▸ **Written instruction**
Return each line below that contains the string "pixels".

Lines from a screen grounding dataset

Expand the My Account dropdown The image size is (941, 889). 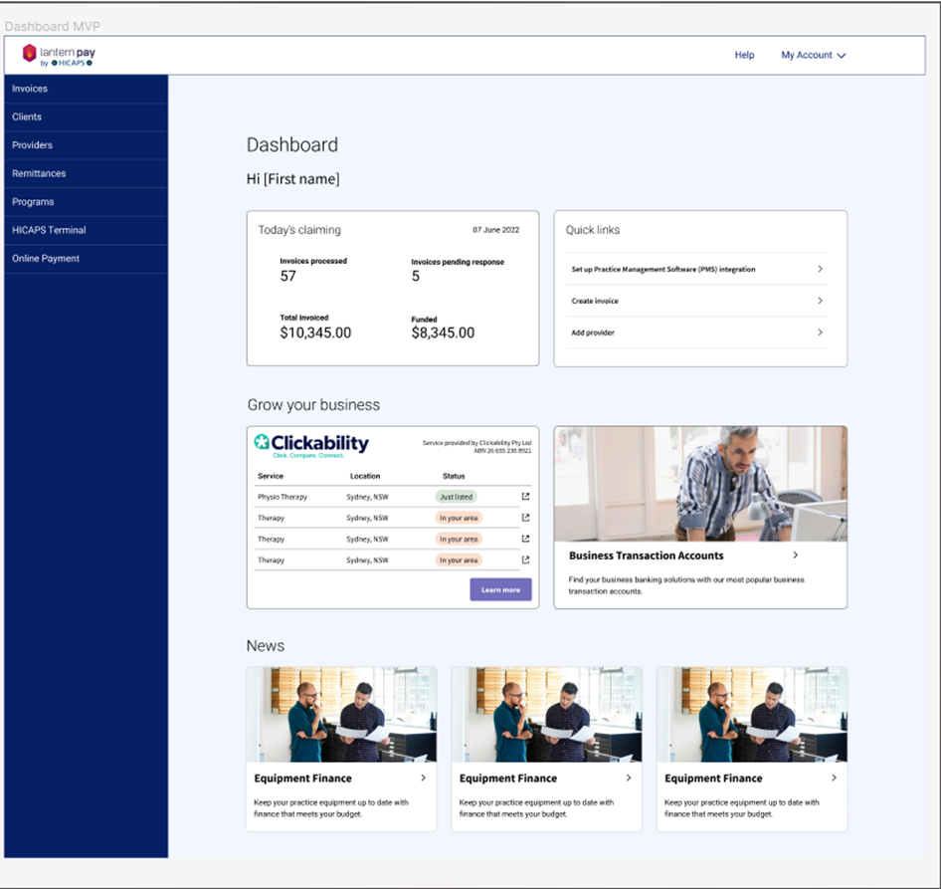pyautogui.click(x=813, y=55)
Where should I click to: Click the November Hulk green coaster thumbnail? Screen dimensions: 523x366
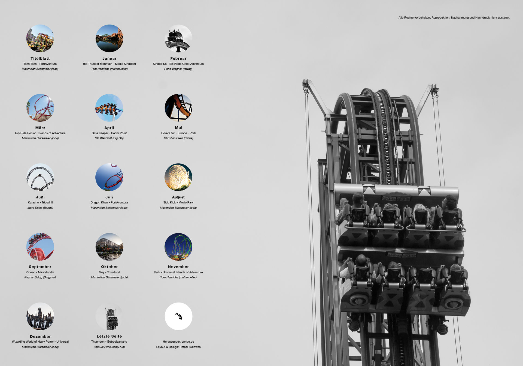(178, 247)
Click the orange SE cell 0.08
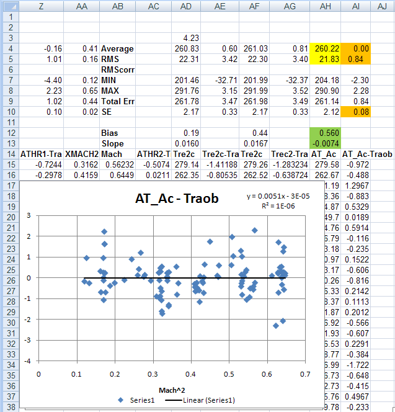This screenshot has width=395, height=412. (356, 111)
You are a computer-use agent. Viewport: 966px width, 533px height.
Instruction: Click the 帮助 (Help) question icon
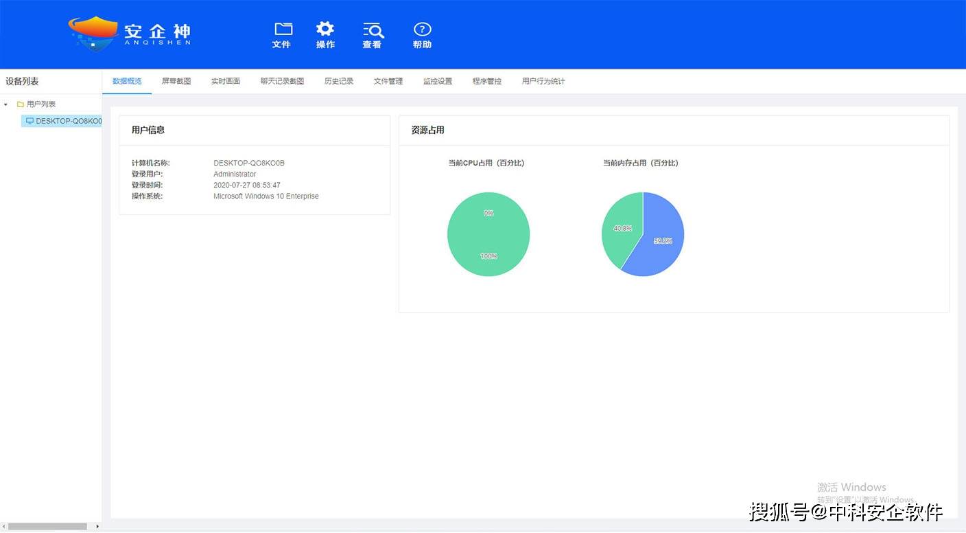click(x=422, y=30)
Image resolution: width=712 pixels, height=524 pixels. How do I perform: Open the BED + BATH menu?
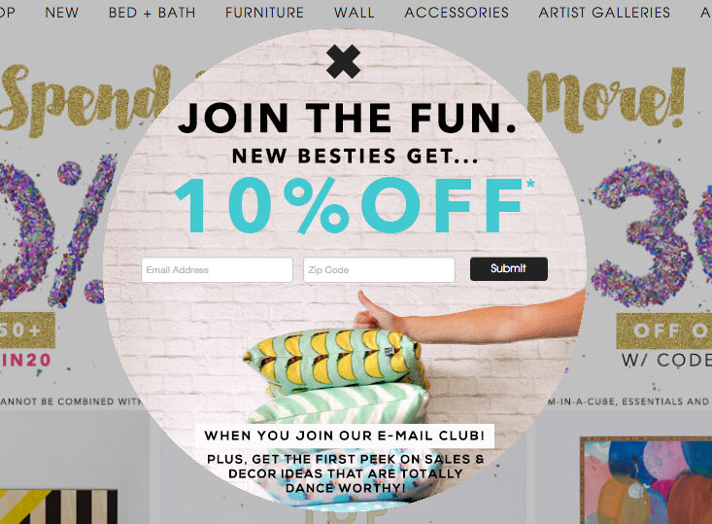point(153,13)
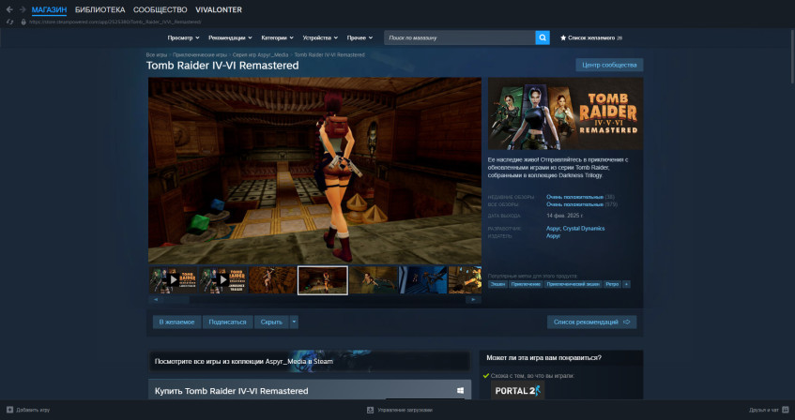Viewport: 795px width, 420px height.
Task: Expand the arrow next to Скрыть button
Action: pyautogui.click(x=294, y=322)
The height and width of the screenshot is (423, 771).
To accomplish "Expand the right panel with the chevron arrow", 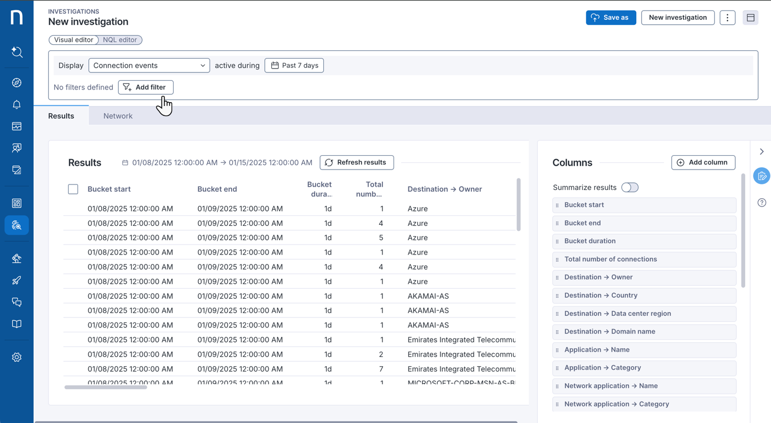I will (762, 151).
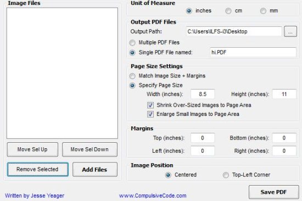Click the Add Files button
Image resolution: width=302 pixels, height=201 pixels.
click(95, 170)
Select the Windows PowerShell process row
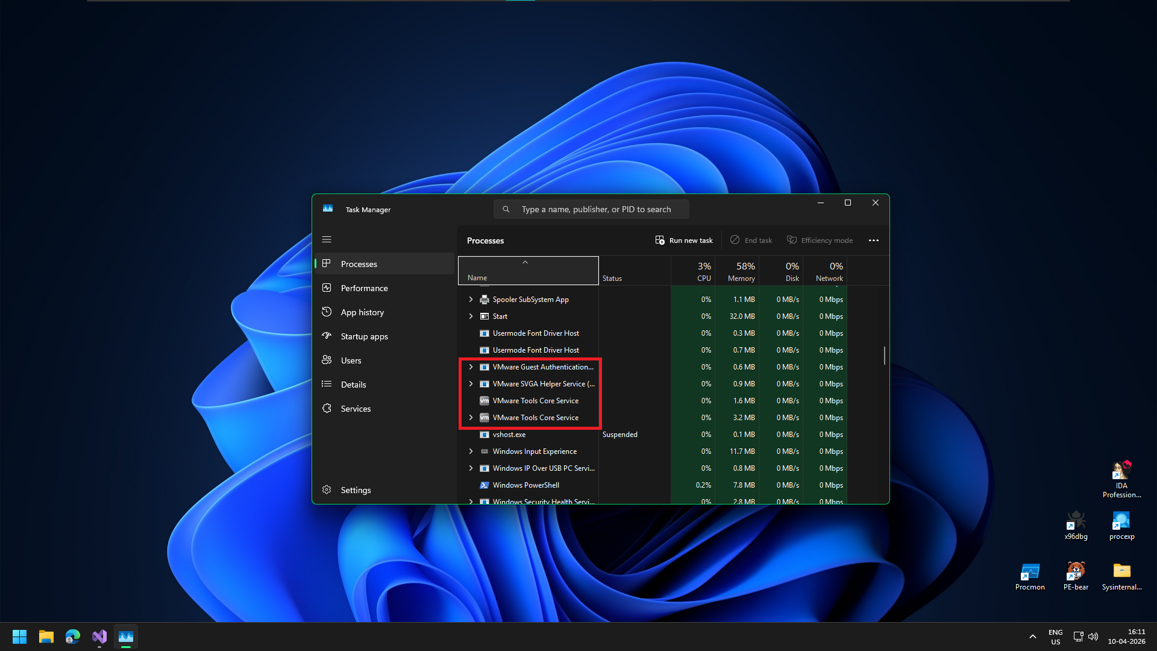 [x=525, y=485]
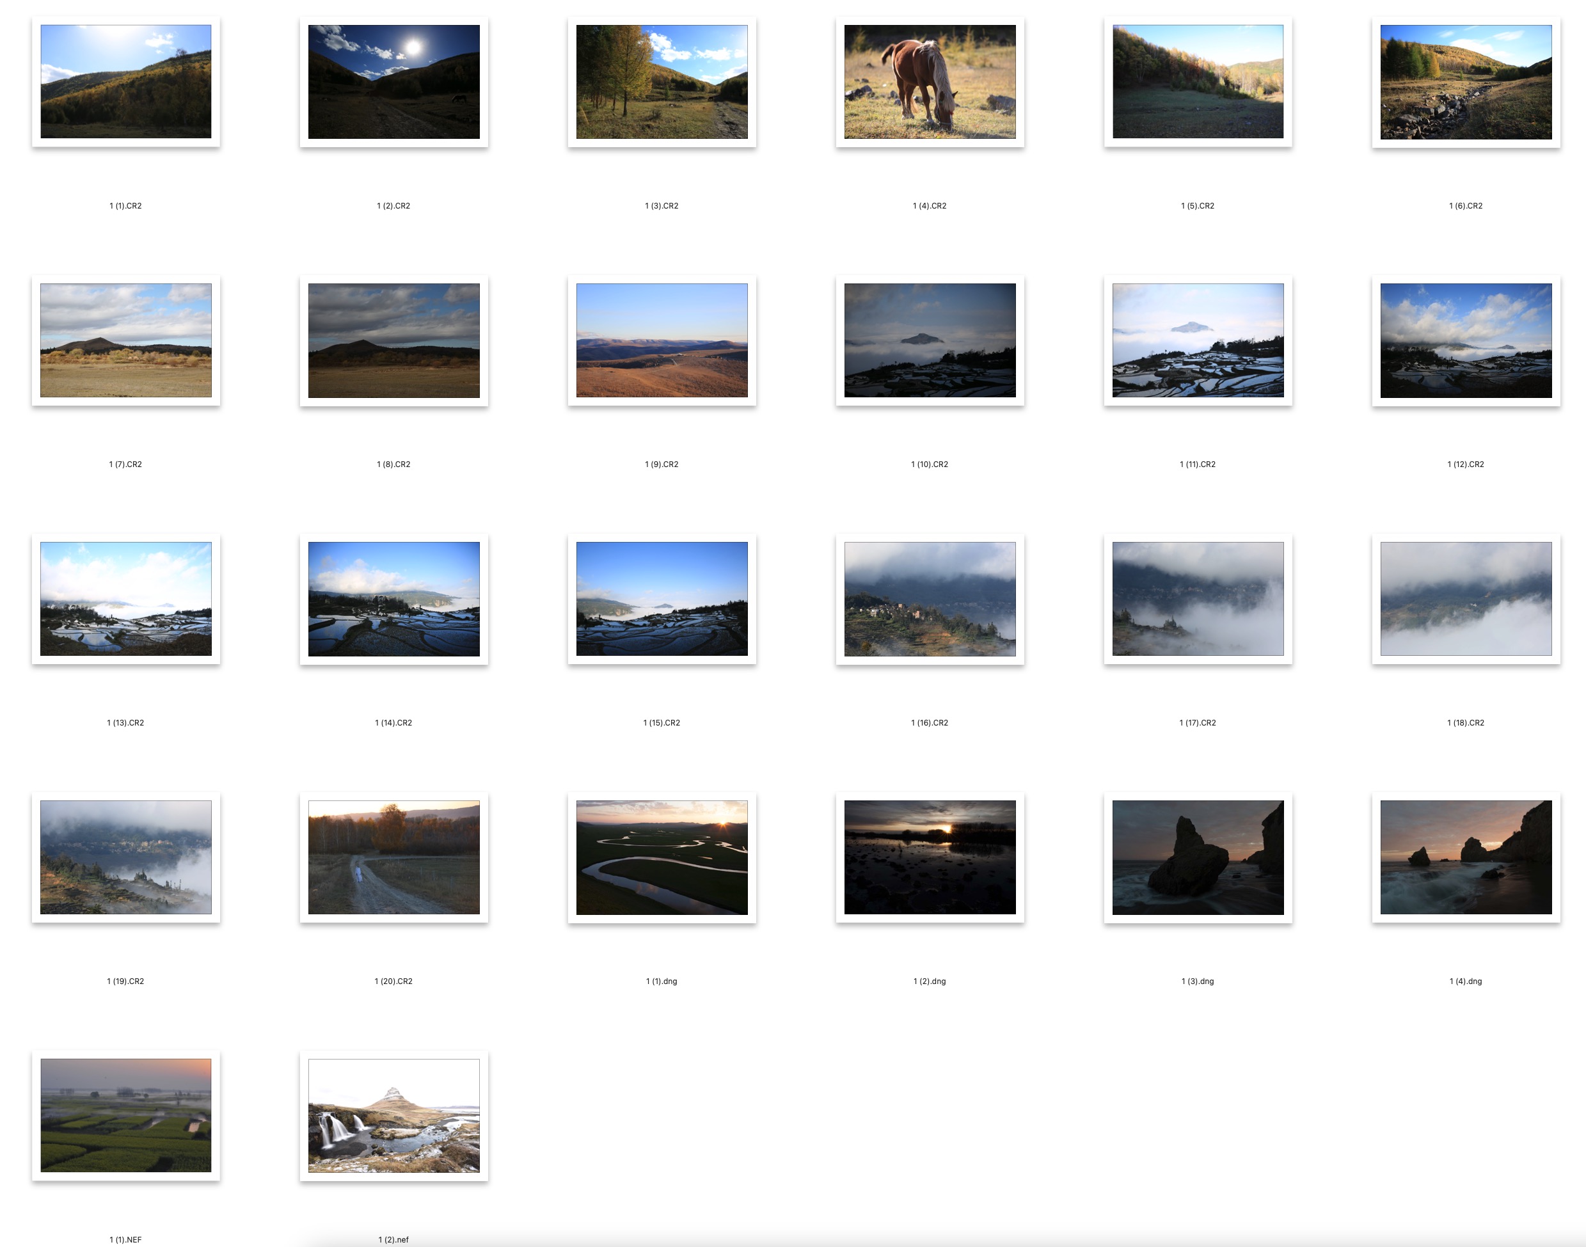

▸ **Reply**
Image resolution: width=712 pixels, height=524 pixels. How do I perform: Open the BED + BATH menu?
Image resolution: width=302 pixels, height=201 pixels.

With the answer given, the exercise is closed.